Смотрим, планета-не планета — вроде, какой-то шар, похоже, даже искусственный. Посылаем сигнал-запрос, в ответ — никакого ответа. Тогда забрасываем беспилотный шлюп, подводим его на расстояние выстрела, а шлюп целехонек — не сбивают. То ли боятся связываться, то ли стесняются. А может, давно там все перемерли и отвечать не хотят.

Был у нас на борту такой Веня Крылов. «А что, — говорит, братишки, помните, на Тау Кита мы всемером раскидали сотен пять или шесть. Чай, и с этими не сплошаем».

«Так то ж были мыслящие кузнечики, — отвечает Вене известный спорщик Бычков. — С теми и парализованный справится».

«Уж ты, Бычков, помолчал бы. Ты среди тех семерых, кажется, был восьмой».

Бычков отошел, завял.

«Предлагаю, — предложил Веня товарищам, — набрать абордажную группу и, не тяня резину, трогать. Кто за?»

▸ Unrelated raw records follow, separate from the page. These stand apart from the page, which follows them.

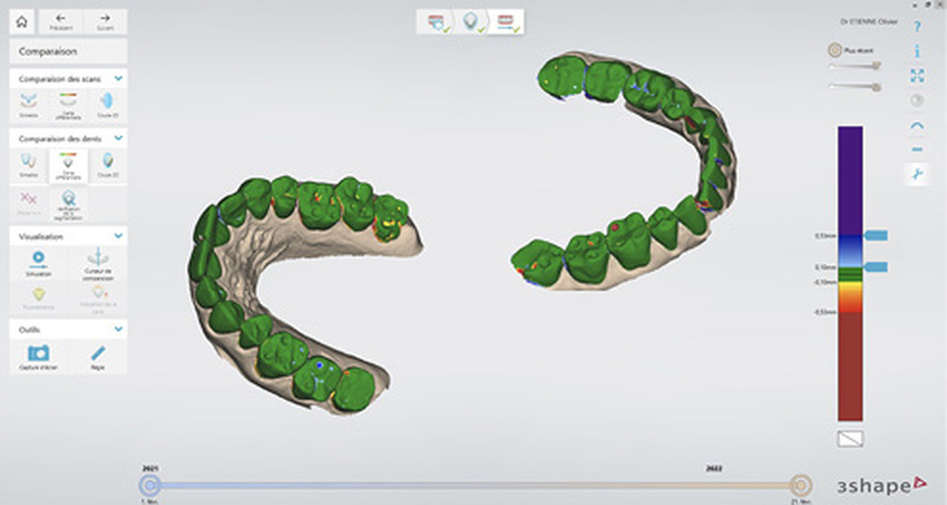The width and height of the screenshot is (947, 505).
Task: Click the Précédent back button
Action: pyautogui.click(x=61, y=23)
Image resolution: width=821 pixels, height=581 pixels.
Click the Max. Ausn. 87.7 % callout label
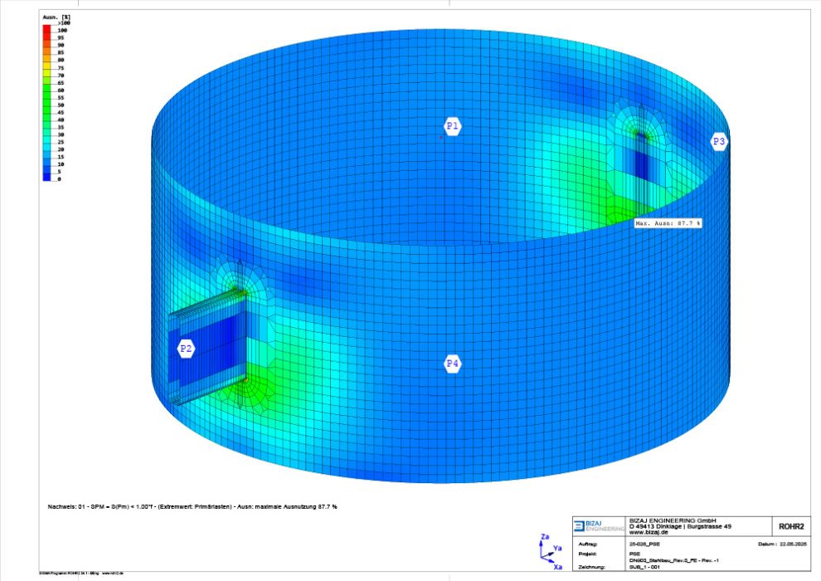tap(668, 223)
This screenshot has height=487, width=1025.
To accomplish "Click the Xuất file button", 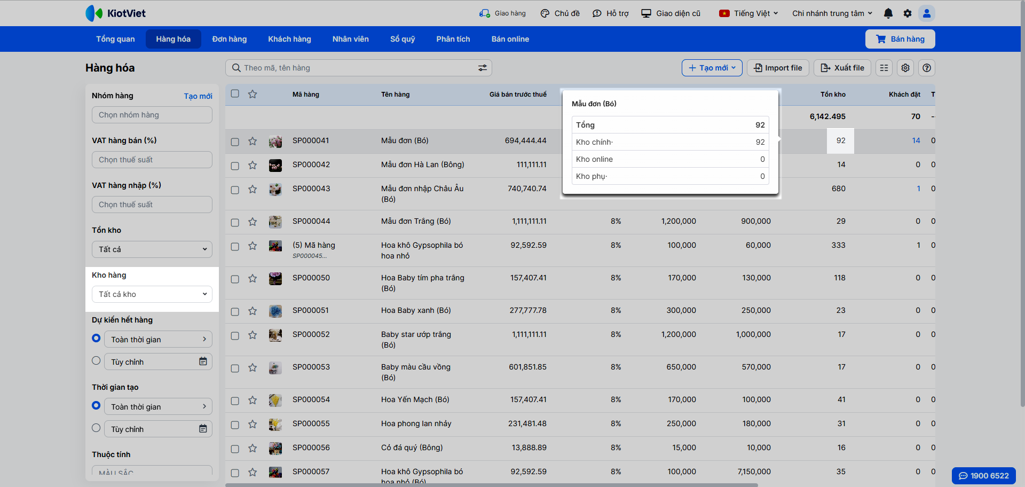I will tap(842, 68).
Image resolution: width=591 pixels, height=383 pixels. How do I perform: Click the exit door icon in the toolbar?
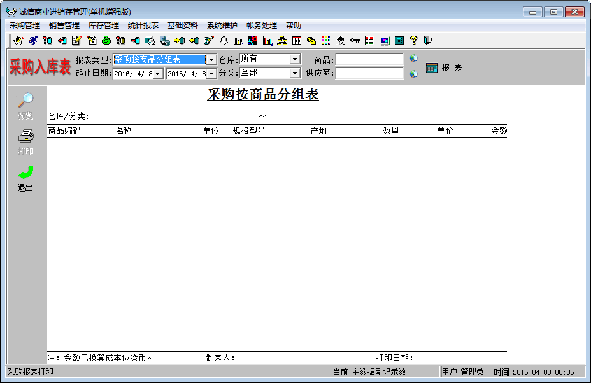point(428,41)
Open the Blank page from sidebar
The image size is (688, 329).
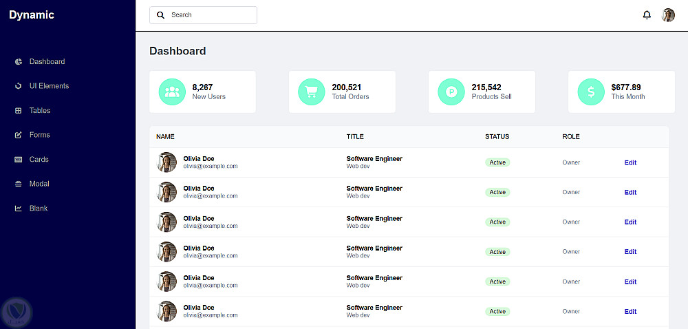coord(39,209)
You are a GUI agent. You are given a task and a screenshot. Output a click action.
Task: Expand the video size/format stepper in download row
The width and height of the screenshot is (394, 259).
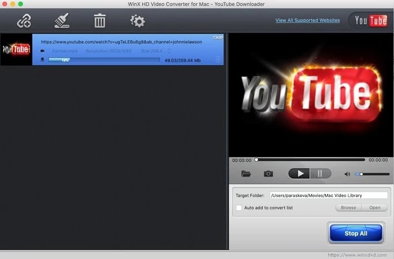(x=169, y=51)
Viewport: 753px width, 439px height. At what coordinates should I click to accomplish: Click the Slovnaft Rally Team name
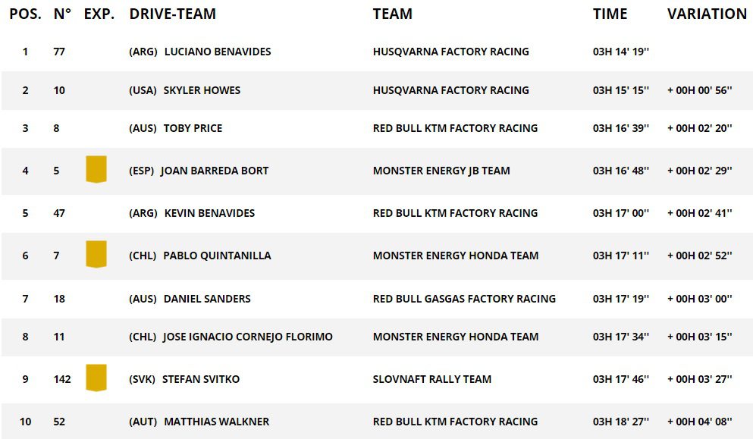[431, 379]
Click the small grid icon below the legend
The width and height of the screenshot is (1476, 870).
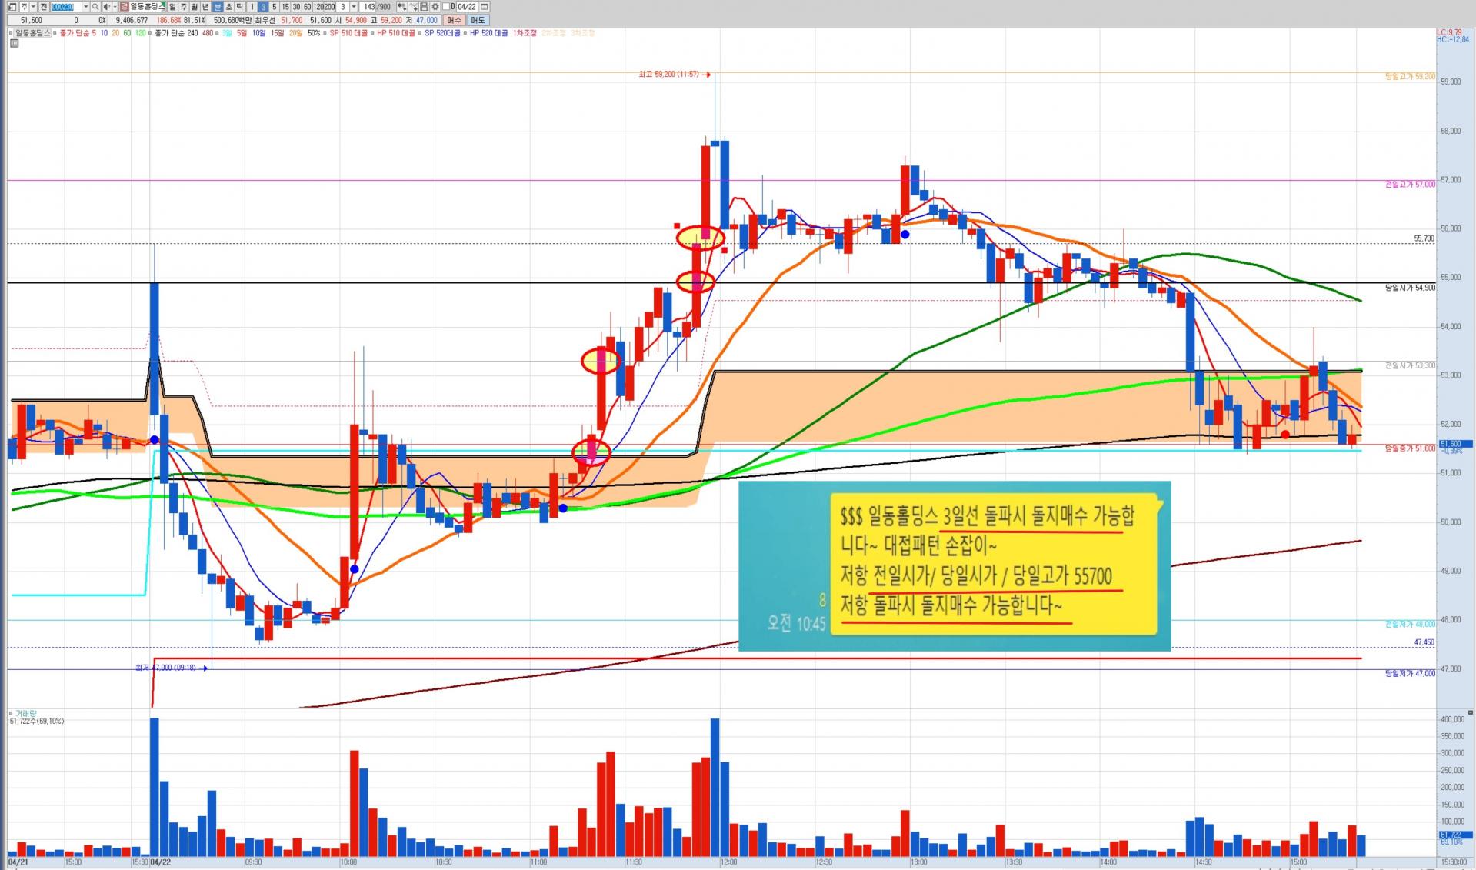click(x=14, y=43)
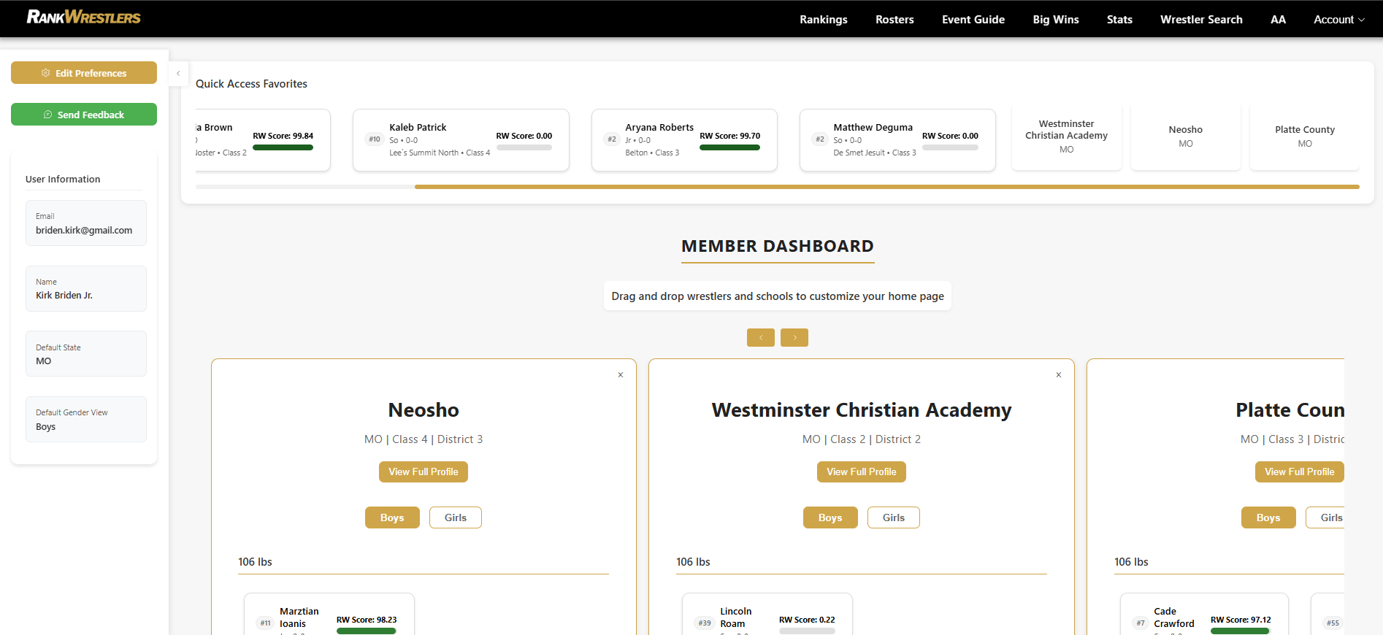
Task: Collapse the sidebar with the chevron arrow
Action: 178,74
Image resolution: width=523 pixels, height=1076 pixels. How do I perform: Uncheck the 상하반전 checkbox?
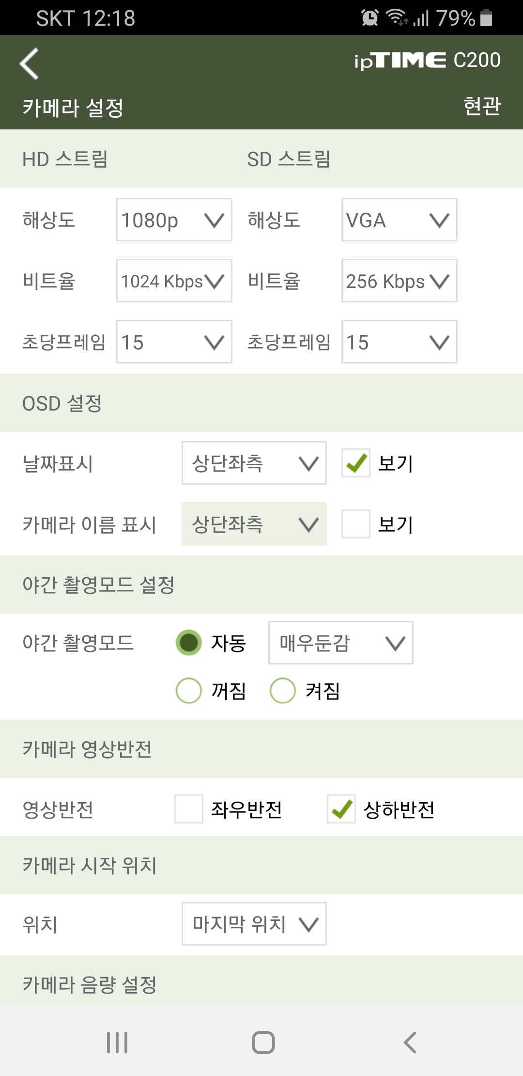[341, 809]
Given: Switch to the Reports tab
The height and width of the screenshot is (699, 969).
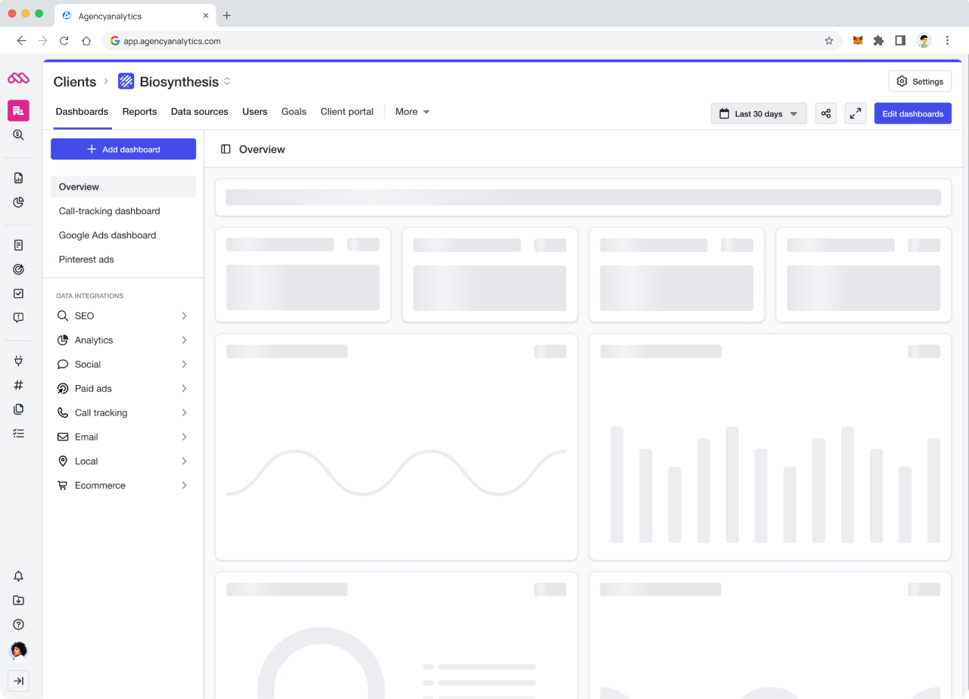Looking at the screenshot, I should click(x=139, y=112).

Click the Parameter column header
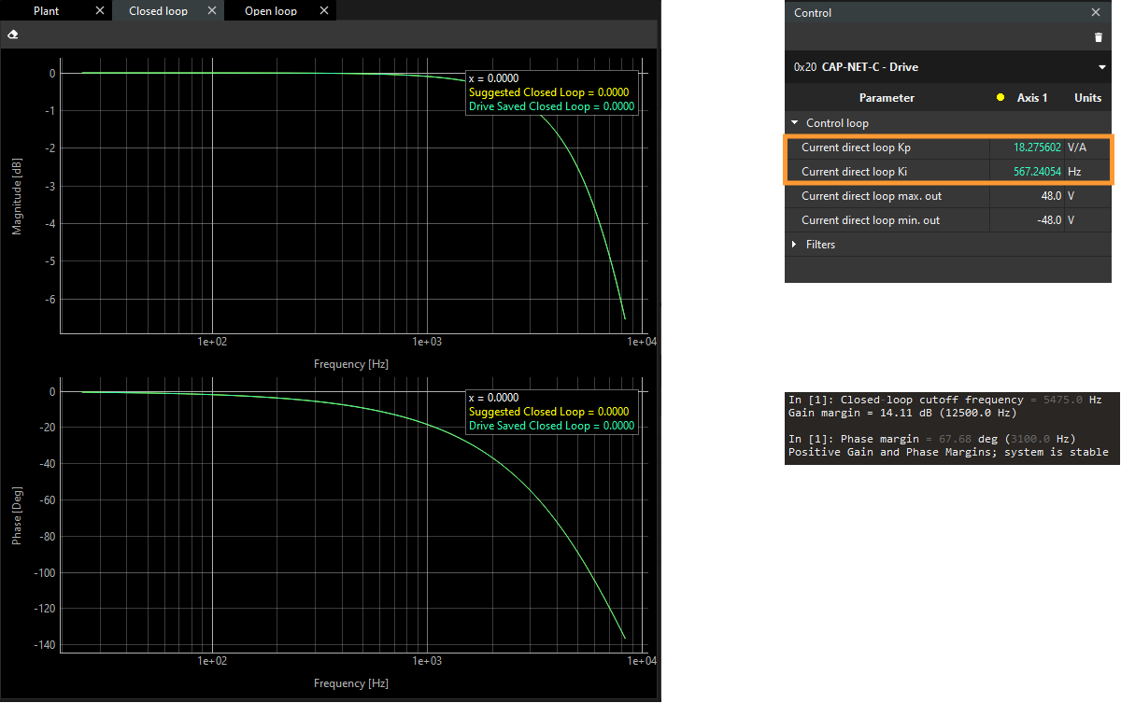886,97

«Я», — сказали одиннадцать ртов разом.

«И я». — Двенадцатый рот был Венин.

Они оделись в скафандры, вооружились кое-каким оружием, помолились, как водится, на дорожку и после обеда отчалили.

Наш корабль, коли память сильно не изменяет, завис от таинственного объекта, примерно этак, в полупарсеке. От после обеда до ужина по корабельному — часов шесть. Ребята вернулись за десять минут до ужина. Были шибко оголодавши, но лица имели хитрые. И все двенадцать молчали. То есть какие-то слова они говорили, космонавту без слов нельзя, но слова были все пустяковые: подначки, шуточки, а про поход — ничего, будто его и не было. Даже Фролов молчал, первый корабельный болтун.

Сели ужинать. Ну, думают остальные, сейчас ребята покушают, подобреют, разговорятся. Ни фига. От них только чавканье да обычный застольный присвист, если кто-то из едоков делает продувку зубов. А как который вытащит глаза из тарелки и встретится глазами с товарищем, так оба фыркнут, как жеребцы, разбрызгают по столу что у кого во рту и снова рожу в тарелку. А Фролов, тот сидел-сидел, а перед самым компотом как всхохотнет на весь стол. «Вы, — говорит, — как хотите, а я сейчас обоссусь». И пока бежал до дверей, смех из него так и сыпал.

«Братцы, — наконец не выдержал капитан, — не томите, выкладывайте все подчистую».

«А ты сам слетай, посмотри», — Веня ему отвечает.